Summary: While Bitboys never officially launched a product for the desktop market, chip designs were in the works ranging all the way up to DirectX 9. In today's article, Dave Barron, a former Bitboys employee, discusses the details of each of these cores and why they never got off the ground. Find out what Bitboys is up to now in our latest article!
Bitboys has long been a mystery within the graphics industry. Many consider them a joke, few are loyal followers. Yet behind all of this a real company exists. They are, without question, a company of truly dedicated people who strongly desire to do something good. How do I know this? I used to work for them. For nearly a year I was employed at their Dallas office, until shortly before it was ultimately closed down. This experience has provided me with a sufficient amount of insight in the company and its history to relate the real story behind Bitboys.
Bitboys history goes back to the days of a group known as Future Crew. Future Crew made a name for themselves in the 3D technology demo development, notorious for pushing computer graphics capabilities to the max. From this group, a number of small companies developed, and amongst them Bitboys was founded in 1991. Much would happen over their lifetime, bringing them from the original two founders to what they are today.
The Early Days
Bitboys’ first few years of existence were comprised of traditional software development for local companies, sustaining themselves for growth. This proved extremely boring for them, to say the least, but doing so provided the necessary funds for company growth. During this time, Bitboys continued work in the background on their true love, 3D graphics.
Initial silicon spins of TR25201 were riddled with bugs, causing a highly distorted image. Timing issues resulted in multiple silicon respins, in an attempt to resolve these problems. When the final version of the chip was developed, TR25204, the issues were solved and a few additional features were included, including a built-in VGA core. Yet it was at this point the real problems developed.

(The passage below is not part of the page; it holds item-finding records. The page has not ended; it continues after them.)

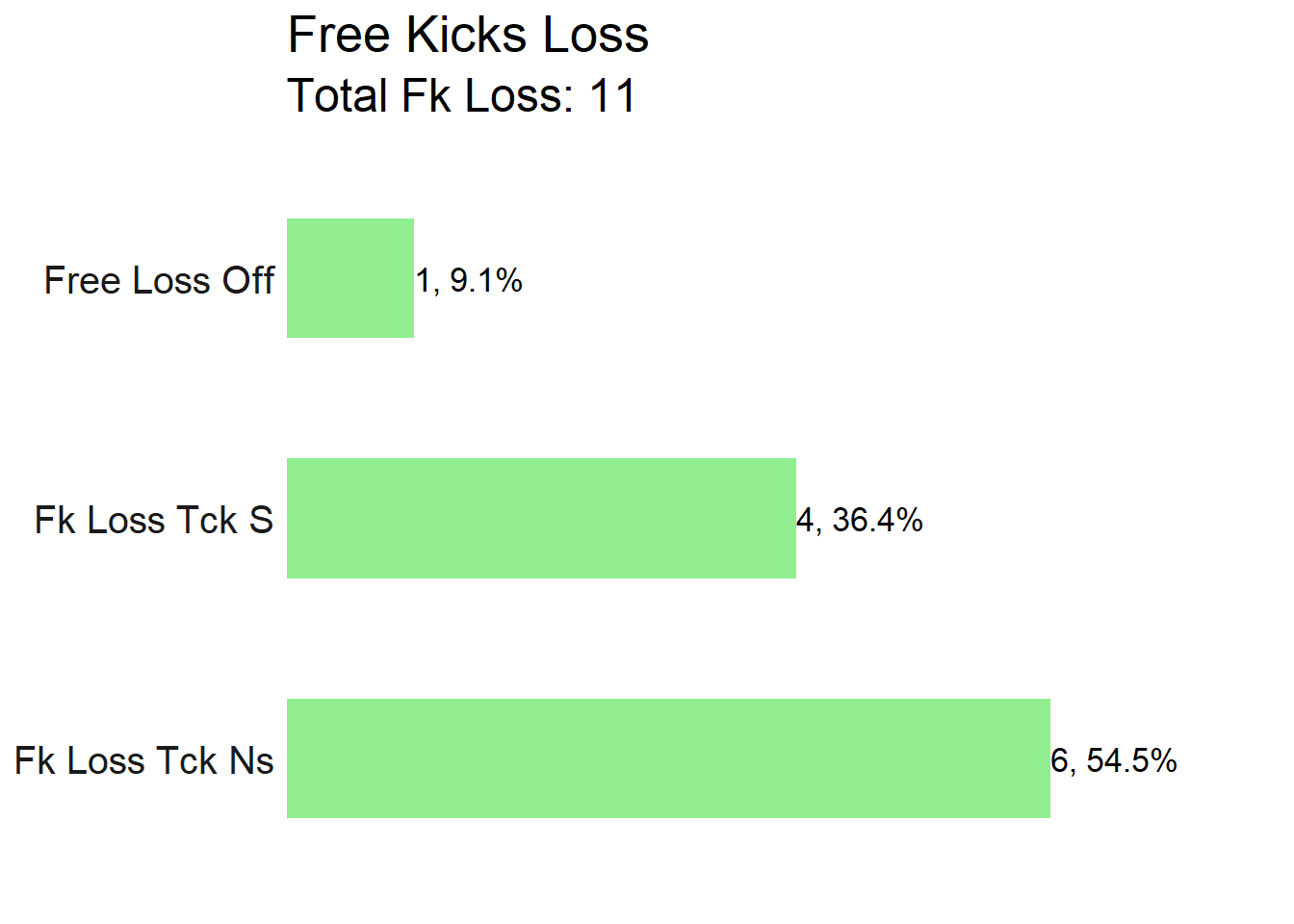
Task: Select the word Loss in the chart title
Action: click(595, 36)
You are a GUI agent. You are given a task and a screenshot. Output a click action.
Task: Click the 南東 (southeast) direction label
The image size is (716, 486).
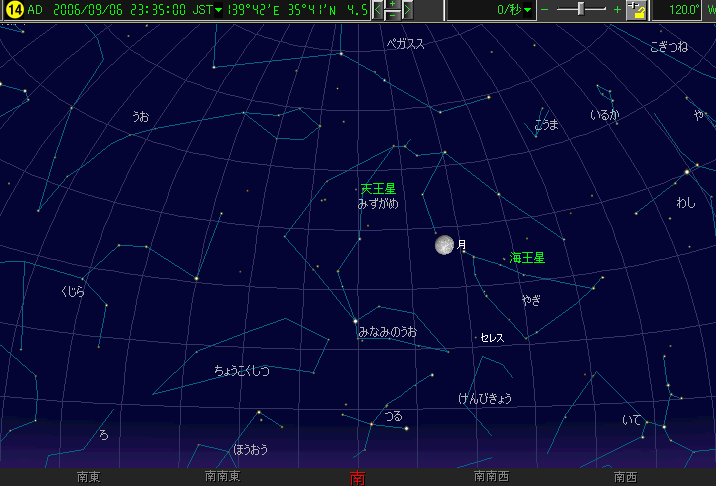click(88, 477)
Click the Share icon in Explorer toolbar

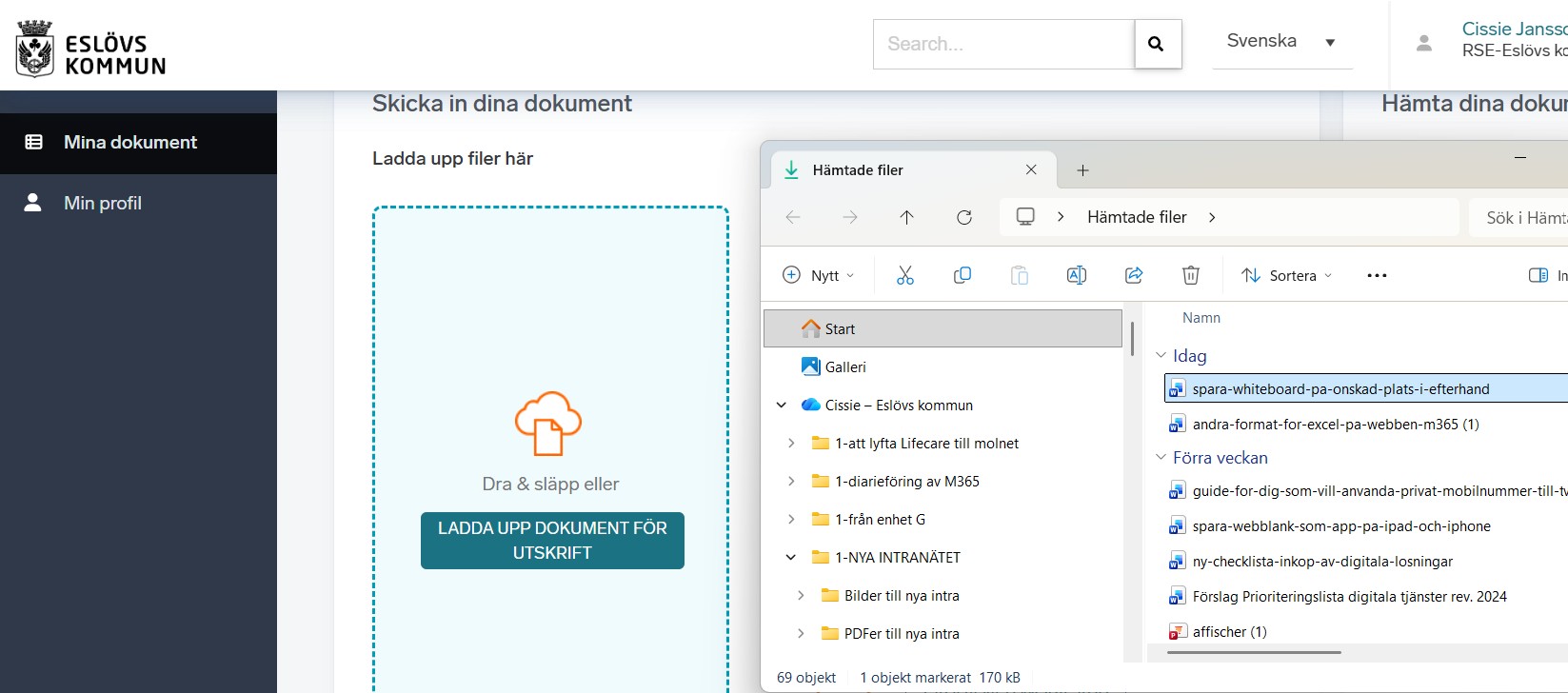pos(1133,275)
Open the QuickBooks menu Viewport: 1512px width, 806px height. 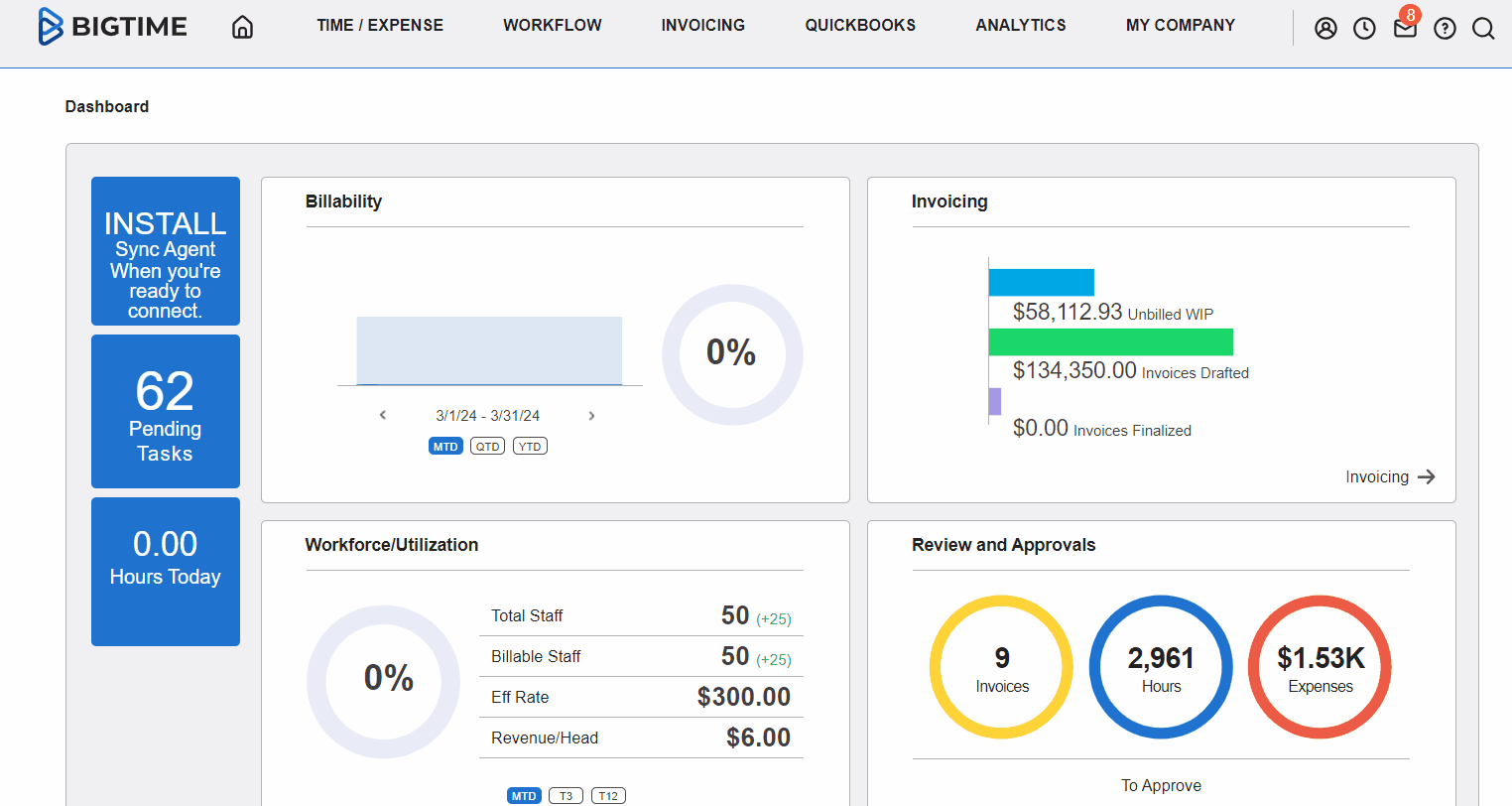pos(860,26)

Looking Towards the Future
Late in the development of Pyramid3D, Bitboys had begun working with Tritech on a next generation architecture that would make heavy use of embedded memory. With Tritech’s closure, their partner was gone, yet the concept certainly was not. Thus, on their own, they began the development of their Xtreme Bandwidth Architecture (XBA), and their next-generation chip, Glaze3D.
Work begins on Glaze3D
With few people employed at Bitboys and a relative level of inexperience in chip development, Glaze3D development took considerable time. Being Bitboys’ first complete independent design, it was far from an easy task. While certain aspects were straightforward, including the pixel pipeline and triangle setup, other details proved to be rather complicated. There were the more intricate parts of design, not specifically related to functionality, but general chip operation, and also the more complicated units such as the memory manager.
New Tools Bring Changes
Glaze3D synthesis work was done in Infineon’s design center in France. This effort sparked an idea in their minds for a tool set designed to automate much of the product design flow. These tools would put in place all of the necessary features for allowing a C programmer to complete unit designs. The programmer would code the unit in C, then using the built-in tools and automated functionality, take the unit to VHDL and if desired, synthesis. Clock accurate simulation capabilities would be included as well, allowing for testing and debugging. Upon returning to Finland, design work began on this tool set. This would later prove to be one of Bitboys wisest decisions.
From Glaze3D to Axe
The new tool set was making steady progress after several months; a workable version was ready just before the end of 2000. With these tools expected to reduce design time by many months and Glaze3D requiring several improvements to make it a marketable part, the chip went partially back to the drawing board. While much of the core architecture remained the same, Axe was created with a tweaking and recoding on the new design system. The total amount of EDRAM was increased from 9 to 12MB, the internal memory bus was expanded to 1024-bits, and Matrix Anti-Aliasing and a programmable vertex shader were added as well. While making a fresh start, the Glaze architecture had provided the necessary insight to allow Axe development to move forward quickly.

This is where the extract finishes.